Hong Kong’s voluntary licensing system for crypto trading platforms since 2019 had restricted licensees to servicing professional clients with portfolios of at least HK$8m (US$1m), while retail investors had to rely on offshore websites or brick-and-mortar shops. The incoming rules will be mandatory and require all exchanges doing business in Hong Kong to get licensed, providing more clarity and safety standards for investors.
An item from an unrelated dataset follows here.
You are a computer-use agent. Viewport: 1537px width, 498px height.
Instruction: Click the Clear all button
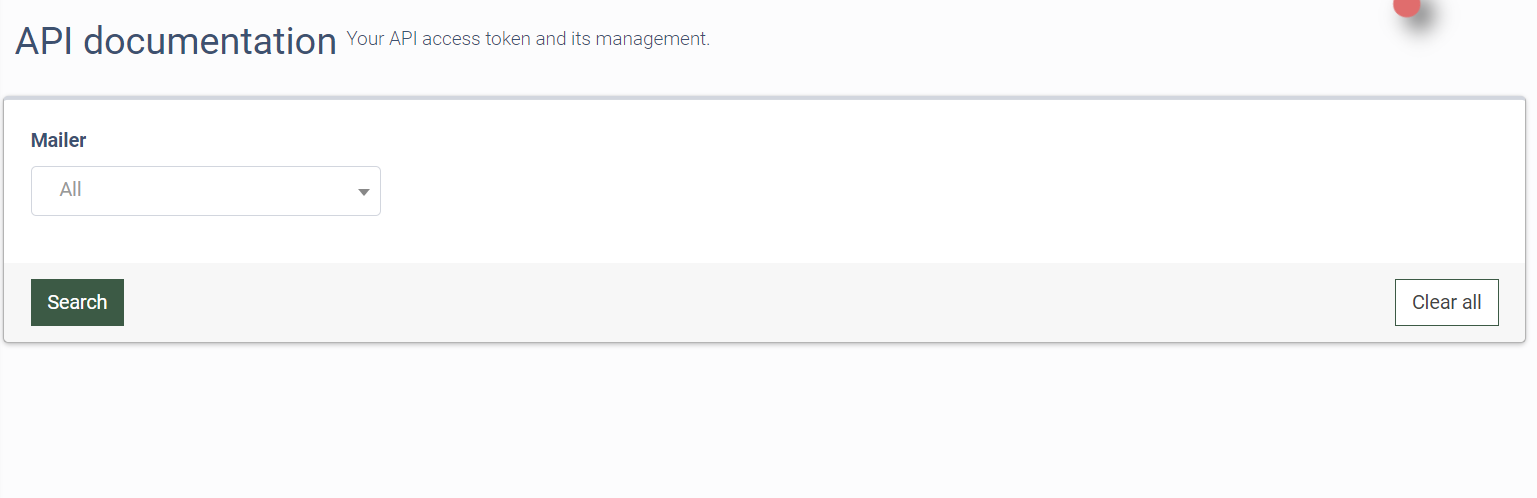1446,302
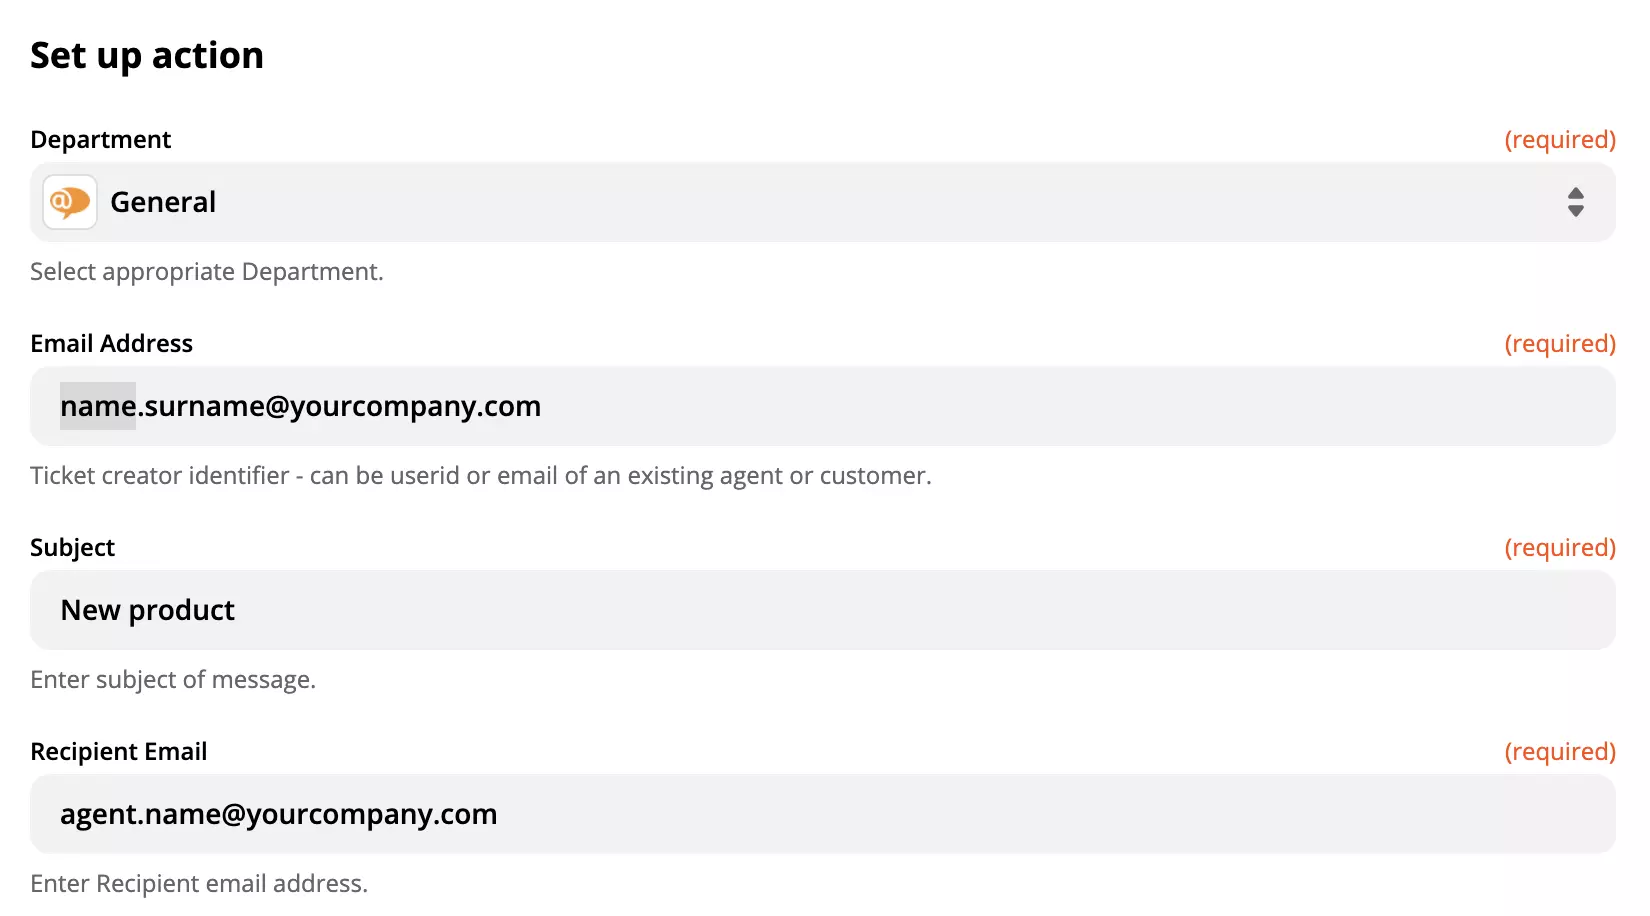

Hong Kong is racing regulators worldwide to establish ground rules for cryptocurrencies, which still have a global market capitalisation of over $1tn despite their crashes. The European Union recently approved the world’s first comprehensive rules on the sector, and the International Organisation of Securities Commissions proposed its recommendations shortly afterwards. In contrast, China has maintained a strict ban on cryptocurrencies since 2021, while Hong Kong, with financial regulations separate from the mainland, is seen as a gateway to the lucrative mainland market for China’s crypto businesses and investors.

The new regulations will only allow exchanges to provide “large-cap virtual assets” like Bitcoin and Ethereum to retail investors, and they must set up internal committees to decide which cryptocurrencies to offer. Retail clients will also have to undergo knowledge tests and risk profiling before they can trade, although it remains unclear what level of knowledge is deemed enough. Stablecoins and crypto derivatives are off-limits for retail investors for the time being.

As the memory of FTX’s collapse still lingers, Hong Kong regulators aim to “provide robust investor protection and manage key risks” with the new rules. HashKey and OSL, the two existing licensees, will apply for fresh licences and grow their retail presence, while major crypto exchanges like Huobi and OKX, both founded in China, have announced plans to apply for a Hong Kong licence. Hong Kong regulators hope to issue the first licences quickly and believe that the new regime will provide much-needed clarity and safety standards for investors while making Hong Kong a leading digital asset hub.